>>>

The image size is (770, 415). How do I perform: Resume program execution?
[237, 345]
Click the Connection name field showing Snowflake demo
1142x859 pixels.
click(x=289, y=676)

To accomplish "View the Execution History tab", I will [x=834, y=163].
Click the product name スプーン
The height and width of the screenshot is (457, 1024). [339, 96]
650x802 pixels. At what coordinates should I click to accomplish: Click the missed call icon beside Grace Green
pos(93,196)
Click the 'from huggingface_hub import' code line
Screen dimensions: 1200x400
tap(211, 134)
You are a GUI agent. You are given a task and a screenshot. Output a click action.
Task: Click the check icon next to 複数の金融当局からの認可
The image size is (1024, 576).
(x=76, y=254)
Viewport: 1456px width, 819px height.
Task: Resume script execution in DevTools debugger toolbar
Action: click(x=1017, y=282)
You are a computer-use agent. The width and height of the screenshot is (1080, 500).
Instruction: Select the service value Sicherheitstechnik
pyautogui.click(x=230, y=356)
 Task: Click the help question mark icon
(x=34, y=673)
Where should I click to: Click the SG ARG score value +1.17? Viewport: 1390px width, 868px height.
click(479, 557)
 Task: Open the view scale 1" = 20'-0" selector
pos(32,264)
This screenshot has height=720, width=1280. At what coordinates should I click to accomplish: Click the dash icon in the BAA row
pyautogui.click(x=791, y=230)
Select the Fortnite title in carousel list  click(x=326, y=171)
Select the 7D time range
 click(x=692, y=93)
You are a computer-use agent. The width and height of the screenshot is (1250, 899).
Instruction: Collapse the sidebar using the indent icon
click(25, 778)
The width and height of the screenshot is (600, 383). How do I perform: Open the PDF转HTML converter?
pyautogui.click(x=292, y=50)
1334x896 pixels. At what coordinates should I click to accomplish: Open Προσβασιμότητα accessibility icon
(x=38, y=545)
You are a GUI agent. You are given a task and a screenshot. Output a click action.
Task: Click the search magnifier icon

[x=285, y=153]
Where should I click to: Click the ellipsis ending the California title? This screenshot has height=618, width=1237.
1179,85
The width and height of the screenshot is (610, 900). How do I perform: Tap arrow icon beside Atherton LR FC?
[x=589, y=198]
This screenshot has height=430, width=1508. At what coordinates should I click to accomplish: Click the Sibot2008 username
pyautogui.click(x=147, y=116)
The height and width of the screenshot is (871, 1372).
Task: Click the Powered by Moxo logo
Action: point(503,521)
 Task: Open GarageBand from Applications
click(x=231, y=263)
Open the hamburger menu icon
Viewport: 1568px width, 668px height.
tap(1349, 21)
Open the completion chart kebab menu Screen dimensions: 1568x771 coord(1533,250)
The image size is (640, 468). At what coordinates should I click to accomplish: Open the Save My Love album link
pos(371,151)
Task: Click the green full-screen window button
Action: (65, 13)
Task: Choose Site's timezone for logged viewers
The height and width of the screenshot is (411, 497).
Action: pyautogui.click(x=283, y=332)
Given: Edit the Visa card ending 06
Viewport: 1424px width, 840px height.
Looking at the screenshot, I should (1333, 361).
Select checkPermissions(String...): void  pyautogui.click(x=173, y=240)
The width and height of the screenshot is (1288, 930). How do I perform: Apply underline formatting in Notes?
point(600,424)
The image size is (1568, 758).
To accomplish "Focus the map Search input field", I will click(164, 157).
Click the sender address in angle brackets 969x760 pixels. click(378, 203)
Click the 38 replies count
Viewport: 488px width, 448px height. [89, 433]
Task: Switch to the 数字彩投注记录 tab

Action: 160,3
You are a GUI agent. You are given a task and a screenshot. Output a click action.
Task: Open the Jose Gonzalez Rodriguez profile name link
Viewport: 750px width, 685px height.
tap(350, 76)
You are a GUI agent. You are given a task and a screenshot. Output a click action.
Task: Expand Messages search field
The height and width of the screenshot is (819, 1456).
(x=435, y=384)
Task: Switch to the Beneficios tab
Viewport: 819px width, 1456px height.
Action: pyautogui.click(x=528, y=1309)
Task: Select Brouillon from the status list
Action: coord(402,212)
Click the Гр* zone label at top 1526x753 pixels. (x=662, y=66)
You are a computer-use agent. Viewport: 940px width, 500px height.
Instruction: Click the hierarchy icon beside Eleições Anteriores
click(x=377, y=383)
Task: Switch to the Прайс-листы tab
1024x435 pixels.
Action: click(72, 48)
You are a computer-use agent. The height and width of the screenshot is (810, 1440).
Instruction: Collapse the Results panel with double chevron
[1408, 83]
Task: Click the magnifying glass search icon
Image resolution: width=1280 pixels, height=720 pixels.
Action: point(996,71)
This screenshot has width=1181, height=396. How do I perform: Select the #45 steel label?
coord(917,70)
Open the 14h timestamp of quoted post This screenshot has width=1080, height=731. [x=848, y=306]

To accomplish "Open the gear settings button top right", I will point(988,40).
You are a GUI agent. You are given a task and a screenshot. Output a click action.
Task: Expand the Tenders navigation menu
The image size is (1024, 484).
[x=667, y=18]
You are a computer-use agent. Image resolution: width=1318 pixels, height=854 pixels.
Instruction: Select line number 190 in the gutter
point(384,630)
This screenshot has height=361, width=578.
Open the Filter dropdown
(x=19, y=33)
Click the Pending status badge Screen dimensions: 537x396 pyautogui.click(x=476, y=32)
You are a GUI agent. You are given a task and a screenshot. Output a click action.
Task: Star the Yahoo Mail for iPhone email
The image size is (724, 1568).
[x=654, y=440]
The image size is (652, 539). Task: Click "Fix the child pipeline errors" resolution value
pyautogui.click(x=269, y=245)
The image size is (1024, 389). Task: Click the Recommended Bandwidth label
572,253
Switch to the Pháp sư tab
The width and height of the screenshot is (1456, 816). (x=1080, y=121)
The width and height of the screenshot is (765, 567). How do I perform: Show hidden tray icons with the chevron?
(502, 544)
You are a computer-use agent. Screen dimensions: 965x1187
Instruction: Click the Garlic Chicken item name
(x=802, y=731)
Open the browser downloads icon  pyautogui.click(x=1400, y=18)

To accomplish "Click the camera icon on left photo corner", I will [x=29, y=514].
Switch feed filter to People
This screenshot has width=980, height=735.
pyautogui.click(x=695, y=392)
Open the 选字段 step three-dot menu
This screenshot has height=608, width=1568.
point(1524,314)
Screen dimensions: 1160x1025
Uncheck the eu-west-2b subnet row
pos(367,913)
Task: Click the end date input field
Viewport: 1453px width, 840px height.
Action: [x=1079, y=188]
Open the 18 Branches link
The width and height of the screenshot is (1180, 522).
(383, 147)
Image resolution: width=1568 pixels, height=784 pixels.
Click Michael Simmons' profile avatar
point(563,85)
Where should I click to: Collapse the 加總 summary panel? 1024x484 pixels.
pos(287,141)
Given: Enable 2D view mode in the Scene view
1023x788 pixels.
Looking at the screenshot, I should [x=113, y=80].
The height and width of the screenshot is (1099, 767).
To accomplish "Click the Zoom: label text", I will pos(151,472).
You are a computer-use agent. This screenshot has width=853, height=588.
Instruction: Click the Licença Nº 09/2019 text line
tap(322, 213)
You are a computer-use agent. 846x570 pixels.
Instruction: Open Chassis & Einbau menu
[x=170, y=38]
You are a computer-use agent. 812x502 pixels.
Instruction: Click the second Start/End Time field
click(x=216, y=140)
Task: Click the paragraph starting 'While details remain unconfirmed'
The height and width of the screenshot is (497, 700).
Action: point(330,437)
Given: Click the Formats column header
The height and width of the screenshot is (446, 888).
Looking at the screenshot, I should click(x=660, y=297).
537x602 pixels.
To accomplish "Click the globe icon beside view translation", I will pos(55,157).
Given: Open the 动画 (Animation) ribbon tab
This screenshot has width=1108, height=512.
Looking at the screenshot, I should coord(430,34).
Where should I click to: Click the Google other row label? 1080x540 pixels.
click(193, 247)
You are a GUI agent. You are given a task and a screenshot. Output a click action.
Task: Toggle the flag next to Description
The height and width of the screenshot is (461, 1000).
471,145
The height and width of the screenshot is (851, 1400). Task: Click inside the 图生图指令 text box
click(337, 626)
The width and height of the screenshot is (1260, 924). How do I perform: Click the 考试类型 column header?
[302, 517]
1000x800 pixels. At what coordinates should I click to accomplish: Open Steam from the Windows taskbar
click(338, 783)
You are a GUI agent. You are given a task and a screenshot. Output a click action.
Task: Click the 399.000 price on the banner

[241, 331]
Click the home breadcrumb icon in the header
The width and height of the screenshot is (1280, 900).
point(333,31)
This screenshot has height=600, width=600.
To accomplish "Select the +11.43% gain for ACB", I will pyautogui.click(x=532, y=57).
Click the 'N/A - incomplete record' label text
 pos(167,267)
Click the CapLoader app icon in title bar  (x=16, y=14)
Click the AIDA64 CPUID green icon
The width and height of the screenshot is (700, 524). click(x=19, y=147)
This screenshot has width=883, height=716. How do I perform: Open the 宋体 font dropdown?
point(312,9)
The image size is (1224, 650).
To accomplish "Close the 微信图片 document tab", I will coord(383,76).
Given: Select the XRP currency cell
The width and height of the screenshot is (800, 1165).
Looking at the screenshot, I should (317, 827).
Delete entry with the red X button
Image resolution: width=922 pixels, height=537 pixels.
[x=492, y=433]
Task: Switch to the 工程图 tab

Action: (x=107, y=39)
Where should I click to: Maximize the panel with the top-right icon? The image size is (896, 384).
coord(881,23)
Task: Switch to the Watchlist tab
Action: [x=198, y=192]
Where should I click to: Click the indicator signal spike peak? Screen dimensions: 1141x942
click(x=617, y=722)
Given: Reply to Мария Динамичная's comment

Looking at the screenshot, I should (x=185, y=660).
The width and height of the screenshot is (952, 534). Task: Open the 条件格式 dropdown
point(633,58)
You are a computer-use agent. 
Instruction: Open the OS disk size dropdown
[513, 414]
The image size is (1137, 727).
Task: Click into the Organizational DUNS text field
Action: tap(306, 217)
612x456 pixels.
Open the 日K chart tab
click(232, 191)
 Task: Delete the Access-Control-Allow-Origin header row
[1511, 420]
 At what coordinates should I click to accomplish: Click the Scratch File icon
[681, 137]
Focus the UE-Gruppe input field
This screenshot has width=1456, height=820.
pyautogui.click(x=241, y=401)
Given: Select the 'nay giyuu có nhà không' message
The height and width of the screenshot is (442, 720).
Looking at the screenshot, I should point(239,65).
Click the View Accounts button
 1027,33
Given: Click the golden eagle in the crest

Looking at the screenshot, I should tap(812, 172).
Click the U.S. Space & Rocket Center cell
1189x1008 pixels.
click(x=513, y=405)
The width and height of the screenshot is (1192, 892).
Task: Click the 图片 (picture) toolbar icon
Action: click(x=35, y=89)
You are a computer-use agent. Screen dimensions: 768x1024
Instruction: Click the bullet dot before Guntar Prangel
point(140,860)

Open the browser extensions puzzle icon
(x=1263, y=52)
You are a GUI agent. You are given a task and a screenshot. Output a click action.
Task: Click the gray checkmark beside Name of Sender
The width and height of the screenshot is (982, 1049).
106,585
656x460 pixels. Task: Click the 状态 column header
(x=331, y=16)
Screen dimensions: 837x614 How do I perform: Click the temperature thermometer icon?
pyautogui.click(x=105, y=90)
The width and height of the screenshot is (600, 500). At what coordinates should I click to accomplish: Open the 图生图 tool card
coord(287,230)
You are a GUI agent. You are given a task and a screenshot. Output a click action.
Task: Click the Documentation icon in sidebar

<<<

■ Task instructions
Locate and copy each line in the data above that includes the word "next".

■ Response to the exercise
Task: Click the check icon next to 複数の金融当局からの認可
Task: Toggle the flag next to Description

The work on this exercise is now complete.